Getac Z710
- Manufacturer: Getac
- Type: Tablet computer
- Released: September 4, 2012
- Lifespan: 2012–present
- Operating system: Android 2.3 "Gingerbread" (upgradable to Android 4.1 "Jelly Bean")
- Website: us.getac.com/tablets/Z710/features.html

= Getac Z710 =

Rugged tablet computer

The Getac Z710 is a rugged tablet computer. It was introduced by Getac on September 4, 2012, when it was announced as the world's first rugged 7-inch Android tablet, and later as the world’s first rugged Android tablet to offer the option for the ATEX Zone II/22 certification for use in potentially explosive atmospheres, which is essential for many oil and gas uses as well as pharmaceutical manufacturing environments.

==Features==
The tablet has a 7" Gorilla Glass touchscreen, a soft plastic outer shell, 7-inch LCD screen and weighs under 2 pounds. It is fully waterproof, and can operate in subzero temperatures. It also has an optional bar-code scanner and radio-frequency identification reader. Intended for use in utility industry markets, it is designed to allow for operation with gloved hands.
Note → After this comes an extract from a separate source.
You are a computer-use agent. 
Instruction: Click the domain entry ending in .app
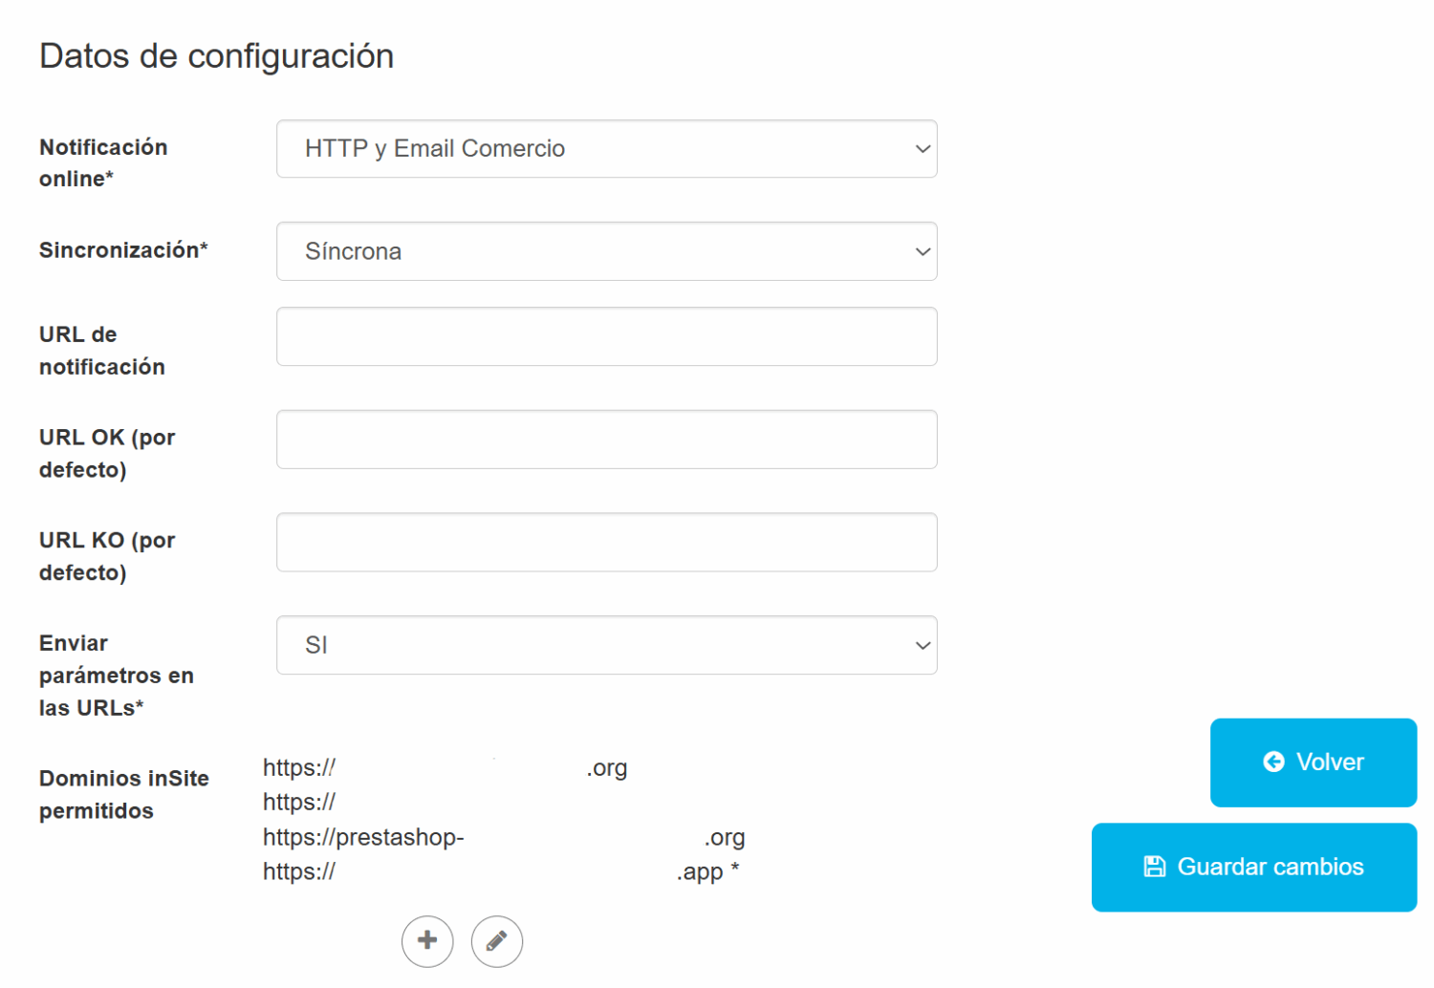click(x=500, y=872)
The product was originally released with Android 2.3 installed and was updated to Android 4.1 on April 16, 2013.

==Reviews==
Inc. magazine rated the Z710 one of the four most durable tablets available, and the best tablet for extreme conditions. A report on Pocket-lint noted that the Z710 is less "silky smooth to look at" than the Nexus 7, but is likely to be more durable. Rugged PC Reviews said it "combines contemporary looks with the practicality and common sense design of a tool for the job."